Blog Post

Parking Lot Chaplains

 Rev. Olivia Metcalf • Jun 16, 2021 | WHWC

Being true to our calling in all sorts of places. 

Recently I was moved by a tweet. I know, right?

Rev. Amber Picota (@irreverentreverend) wrote, “I am in the vet parking lot waiting to hear about my cat Buttermilk who has cut his leg and probably needs stitches (pray 4 him pls), & then this lady just came out on the phone w/ an empty carrier bawling her eyes out. Hold my latte, I’m bout to become the parking lot chaplain.” 

Someone was in need. Someone saw the need. Love, care, grace, and mercy were offered. 

This isn’t a blog post about expanding your ministry to the local Veterinarian Clinic, unless you feel so moved! It is rather a call for us to be fully present to where God is giving us ministry opportunities, even in the parking lots of our lives. 

This is not a new message. You have probably heard it before. You might even be trying to live into it in 2021. Even so, I need to be reminded to be fully present to what God is already doing and to what God is calling me to do.

This idea is connected, I think, to the words that were spoken over me at my ordination from 2 Timothy 4:2. Maybe you heard them too. “Preach the word; be prepared in season and out of season; correct, rebuke and encourage--with great patience and careful instruction.”

Often we imagine this admonition from Paul to be about standing in a pulpit on a Sunday morning to deliver the sermon. It is, but it’s more. We might interpret what he says to his apprentice in ministry to be about when we are feeling it and when we’re not. It is, but it’s more. We might take the last few phrases to mean get your education, know your stuff, be sure to speak up against what separates us from God, ourselves, one another, and creation. It is, but it’s more.

We often have too small an imagination for what we have been called to as ministers of the Gospel. We need to be “Parking Lot Chaplains.” This can be in the literal parking lots of our lives, but what I am trying to get across is that we need to be true to our calling in all sorts of places. 

Here are three questions to help us think about this idea.


Am I Out and About?

If we are only spending time inside our churches, we are missing out on what we are called to do. I have found in all of my ministry assignments that I need to be out and about in my community. 

It can be easy to fill all the hours of the week, and more, with ministry inside the church. There is always more to do. But that reality shouldn’t be what guides us. We are called by a God who isn’t held within the walls of our church buildings or in our Zoom waiting rooms. 

The pandemic made things more challenging. It showed us we need to be thinking of creative ways to be out and about. Have you gotten to know the teachers and administrators at the school nearest your church? Have you grabbed a cup of coffee and set up a Google Meet with anyone from the church down the street? Have you searched the demographics of the neighborhood you are situated in, walked the streets of your town, paid attention to where people gather, signed up to volunteer at one of the nonprofits in your community? 

We need to be out and about so we can see where God is at work. I hope we aren’t too focused on our territory, our own emphases, our own ministry that we miss opportunities to link up with others. We would be stronger, more effective, and more well rounded as Gospel bringers if we didn’t do this alone.

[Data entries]
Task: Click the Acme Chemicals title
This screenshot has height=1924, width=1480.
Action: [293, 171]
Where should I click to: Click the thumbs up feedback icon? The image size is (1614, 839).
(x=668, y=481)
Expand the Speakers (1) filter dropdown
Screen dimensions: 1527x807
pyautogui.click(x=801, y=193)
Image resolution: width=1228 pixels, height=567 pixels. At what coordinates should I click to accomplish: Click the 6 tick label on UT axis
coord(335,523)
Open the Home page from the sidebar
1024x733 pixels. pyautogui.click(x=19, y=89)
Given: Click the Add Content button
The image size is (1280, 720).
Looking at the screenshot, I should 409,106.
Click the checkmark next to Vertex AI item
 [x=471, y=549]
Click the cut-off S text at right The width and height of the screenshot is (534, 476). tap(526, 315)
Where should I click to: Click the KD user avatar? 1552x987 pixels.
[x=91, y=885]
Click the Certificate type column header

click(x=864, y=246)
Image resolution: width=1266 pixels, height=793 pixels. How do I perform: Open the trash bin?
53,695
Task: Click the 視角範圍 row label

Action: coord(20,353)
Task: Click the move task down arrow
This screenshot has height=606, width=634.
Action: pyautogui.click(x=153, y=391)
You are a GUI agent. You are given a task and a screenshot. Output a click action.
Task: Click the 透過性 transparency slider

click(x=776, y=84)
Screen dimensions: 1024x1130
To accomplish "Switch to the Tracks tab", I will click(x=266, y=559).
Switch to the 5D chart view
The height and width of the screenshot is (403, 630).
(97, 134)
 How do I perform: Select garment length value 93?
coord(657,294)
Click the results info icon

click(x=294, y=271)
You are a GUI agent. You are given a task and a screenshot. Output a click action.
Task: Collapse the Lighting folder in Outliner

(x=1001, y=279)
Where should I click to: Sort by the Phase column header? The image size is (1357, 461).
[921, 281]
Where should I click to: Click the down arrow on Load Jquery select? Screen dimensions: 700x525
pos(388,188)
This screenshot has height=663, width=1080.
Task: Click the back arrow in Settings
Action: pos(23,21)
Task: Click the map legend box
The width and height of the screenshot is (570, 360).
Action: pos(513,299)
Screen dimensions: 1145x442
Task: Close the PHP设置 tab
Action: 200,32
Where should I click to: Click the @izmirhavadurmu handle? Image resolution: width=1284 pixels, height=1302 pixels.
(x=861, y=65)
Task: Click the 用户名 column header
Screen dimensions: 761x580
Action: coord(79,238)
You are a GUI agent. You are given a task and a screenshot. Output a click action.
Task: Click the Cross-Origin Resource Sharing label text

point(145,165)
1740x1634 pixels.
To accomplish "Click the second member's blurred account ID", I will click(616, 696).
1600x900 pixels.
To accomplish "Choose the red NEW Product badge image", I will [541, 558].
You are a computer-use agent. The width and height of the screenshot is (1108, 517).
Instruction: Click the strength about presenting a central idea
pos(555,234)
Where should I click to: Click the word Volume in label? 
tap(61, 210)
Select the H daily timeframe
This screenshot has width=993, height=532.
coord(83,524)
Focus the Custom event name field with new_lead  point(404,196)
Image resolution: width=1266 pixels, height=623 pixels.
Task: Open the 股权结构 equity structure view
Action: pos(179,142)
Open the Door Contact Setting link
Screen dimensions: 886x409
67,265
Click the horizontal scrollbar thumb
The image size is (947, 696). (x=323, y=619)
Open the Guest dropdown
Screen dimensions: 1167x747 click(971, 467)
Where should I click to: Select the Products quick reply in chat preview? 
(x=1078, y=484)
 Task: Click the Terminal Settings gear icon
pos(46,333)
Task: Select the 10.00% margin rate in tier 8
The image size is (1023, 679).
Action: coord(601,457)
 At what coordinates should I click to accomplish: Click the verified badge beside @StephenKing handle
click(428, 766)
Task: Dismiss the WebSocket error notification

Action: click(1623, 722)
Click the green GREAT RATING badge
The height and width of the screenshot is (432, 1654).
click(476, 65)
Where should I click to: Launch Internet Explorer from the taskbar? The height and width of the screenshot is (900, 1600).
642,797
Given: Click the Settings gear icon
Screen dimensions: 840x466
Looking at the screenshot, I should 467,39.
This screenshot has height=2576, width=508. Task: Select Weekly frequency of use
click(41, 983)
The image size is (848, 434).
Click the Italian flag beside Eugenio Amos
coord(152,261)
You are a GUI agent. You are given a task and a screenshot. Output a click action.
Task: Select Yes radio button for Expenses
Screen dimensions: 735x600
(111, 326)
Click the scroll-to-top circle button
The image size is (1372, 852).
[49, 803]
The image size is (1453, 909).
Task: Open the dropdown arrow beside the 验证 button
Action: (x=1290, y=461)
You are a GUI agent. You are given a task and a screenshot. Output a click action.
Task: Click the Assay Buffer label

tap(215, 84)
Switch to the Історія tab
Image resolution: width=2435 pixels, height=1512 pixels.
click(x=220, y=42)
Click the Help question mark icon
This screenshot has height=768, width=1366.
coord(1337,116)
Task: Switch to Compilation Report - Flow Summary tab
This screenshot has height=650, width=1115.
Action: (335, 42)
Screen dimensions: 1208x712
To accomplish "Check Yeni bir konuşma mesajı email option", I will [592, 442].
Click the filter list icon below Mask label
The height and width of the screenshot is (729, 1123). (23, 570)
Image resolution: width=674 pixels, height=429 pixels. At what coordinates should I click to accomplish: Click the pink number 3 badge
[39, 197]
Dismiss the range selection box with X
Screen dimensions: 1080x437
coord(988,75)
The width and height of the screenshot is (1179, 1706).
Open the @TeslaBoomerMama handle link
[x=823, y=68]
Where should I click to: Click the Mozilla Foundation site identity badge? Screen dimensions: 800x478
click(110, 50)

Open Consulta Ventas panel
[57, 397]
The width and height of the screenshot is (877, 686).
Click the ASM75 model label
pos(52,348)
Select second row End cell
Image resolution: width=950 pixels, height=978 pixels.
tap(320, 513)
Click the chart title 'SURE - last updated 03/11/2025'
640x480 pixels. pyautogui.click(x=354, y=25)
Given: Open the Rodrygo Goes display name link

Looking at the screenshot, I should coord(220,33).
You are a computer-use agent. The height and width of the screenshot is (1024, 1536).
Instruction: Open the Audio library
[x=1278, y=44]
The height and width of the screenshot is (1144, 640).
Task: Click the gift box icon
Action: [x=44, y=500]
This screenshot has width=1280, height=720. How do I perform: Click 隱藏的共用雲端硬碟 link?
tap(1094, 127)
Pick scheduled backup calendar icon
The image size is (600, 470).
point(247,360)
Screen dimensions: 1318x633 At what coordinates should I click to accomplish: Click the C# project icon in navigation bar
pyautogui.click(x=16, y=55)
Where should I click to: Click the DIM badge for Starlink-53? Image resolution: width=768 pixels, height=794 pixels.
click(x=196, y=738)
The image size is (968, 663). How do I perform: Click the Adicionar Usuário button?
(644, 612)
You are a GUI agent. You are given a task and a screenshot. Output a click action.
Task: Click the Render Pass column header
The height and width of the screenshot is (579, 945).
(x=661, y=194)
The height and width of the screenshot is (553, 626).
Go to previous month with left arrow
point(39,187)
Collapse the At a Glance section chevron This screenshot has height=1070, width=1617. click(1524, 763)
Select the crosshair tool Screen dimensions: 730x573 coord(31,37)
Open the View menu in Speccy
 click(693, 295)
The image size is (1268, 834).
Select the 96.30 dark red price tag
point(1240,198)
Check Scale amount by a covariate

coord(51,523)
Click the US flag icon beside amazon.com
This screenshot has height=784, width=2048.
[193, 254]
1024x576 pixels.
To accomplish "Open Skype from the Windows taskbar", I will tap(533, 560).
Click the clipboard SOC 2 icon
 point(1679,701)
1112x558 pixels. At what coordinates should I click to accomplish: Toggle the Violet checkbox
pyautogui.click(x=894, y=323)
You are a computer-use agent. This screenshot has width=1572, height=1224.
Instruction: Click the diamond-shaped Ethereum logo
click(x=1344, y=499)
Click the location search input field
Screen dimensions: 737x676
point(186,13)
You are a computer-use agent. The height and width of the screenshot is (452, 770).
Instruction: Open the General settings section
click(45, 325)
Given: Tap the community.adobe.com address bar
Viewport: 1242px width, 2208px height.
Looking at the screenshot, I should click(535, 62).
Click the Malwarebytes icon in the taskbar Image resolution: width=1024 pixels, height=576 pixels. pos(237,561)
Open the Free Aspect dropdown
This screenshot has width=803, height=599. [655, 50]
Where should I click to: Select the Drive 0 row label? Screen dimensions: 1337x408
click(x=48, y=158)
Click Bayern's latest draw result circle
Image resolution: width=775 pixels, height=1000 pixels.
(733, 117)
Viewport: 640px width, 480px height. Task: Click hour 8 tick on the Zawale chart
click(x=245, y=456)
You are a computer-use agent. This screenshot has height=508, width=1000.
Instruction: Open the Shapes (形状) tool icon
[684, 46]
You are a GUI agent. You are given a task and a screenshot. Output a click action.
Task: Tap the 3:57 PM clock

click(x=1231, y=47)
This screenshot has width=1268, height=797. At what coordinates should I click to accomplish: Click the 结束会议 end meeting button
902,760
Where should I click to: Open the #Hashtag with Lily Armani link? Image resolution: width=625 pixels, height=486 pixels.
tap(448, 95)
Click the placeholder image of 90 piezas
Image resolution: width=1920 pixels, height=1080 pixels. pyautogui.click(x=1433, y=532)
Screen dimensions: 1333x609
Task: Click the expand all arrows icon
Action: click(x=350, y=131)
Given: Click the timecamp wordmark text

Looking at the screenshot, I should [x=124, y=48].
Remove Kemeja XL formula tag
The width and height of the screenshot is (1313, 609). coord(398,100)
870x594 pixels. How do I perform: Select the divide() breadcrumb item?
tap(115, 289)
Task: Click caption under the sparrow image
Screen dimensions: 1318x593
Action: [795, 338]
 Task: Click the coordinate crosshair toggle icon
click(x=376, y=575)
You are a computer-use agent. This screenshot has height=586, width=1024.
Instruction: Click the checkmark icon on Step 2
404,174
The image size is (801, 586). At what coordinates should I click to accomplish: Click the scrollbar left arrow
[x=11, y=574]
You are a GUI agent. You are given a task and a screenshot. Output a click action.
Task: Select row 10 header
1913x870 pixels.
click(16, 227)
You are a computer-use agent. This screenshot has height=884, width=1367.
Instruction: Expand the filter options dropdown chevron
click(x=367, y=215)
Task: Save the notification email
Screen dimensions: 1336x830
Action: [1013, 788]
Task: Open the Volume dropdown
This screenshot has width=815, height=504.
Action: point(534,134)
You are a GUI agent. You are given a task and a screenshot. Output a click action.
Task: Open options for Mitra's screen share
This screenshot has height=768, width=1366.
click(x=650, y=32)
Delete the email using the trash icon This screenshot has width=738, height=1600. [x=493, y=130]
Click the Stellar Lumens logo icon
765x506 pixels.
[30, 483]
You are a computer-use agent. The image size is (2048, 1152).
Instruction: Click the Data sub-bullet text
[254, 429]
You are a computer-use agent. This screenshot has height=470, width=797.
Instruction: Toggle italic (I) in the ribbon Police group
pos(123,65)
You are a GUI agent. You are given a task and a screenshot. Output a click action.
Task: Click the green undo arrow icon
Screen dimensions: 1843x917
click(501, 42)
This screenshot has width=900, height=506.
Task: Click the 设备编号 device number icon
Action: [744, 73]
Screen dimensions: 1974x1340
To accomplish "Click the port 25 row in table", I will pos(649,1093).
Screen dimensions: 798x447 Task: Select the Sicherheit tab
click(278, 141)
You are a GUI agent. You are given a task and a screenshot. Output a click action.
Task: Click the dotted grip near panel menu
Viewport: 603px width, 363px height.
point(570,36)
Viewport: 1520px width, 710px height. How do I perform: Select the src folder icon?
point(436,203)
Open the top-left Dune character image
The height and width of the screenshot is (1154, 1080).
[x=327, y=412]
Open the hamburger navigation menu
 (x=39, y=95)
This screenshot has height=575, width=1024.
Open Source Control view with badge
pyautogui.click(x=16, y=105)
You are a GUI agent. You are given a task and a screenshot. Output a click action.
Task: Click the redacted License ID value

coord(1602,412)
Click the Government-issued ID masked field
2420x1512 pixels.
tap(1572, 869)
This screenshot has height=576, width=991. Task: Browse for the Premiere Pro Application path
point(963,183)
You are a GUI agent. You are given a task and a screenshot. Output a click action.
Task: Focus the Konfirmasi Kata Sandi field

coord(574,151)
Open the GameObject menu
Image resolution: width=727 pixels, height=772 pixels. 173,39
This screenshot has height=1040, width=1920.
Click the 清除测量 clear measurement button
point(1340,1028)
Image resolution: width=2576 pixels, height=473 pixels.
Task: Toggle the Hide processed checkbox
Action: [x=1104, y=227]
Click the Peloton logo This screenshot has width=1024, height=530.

EXERCISE BRIEF>
Copy the section of the parking lot chaplains post between "This idea is" and "creation. It is, but it’s more.", inclusive. The data entries were drawn from a separate source.

ANSWER TO THIS PROBLEM>
This idea is connected, I think, to the words that were spoken over me at my ordination from 2 Timothy 4:2. Maybe you heard them too. “Preach the word; be prepared in season and out of season; correct, rebuke and encourage--with great patience and careful instruction.”

Often we imagine this admonition from Paul to be about standing in a pulpit on a Sunday morning to deliver the sermon. It is, but it’s more. We might interpret what he says to his apprentice in ministry to be about when we are feeling it and when we’re not. It is, but it’s more. We might take the last few phrases to mean get your education, know your stuff, be sure to speak up against what separates us from God, ourselves, one another, and creation. It is, but it’s more.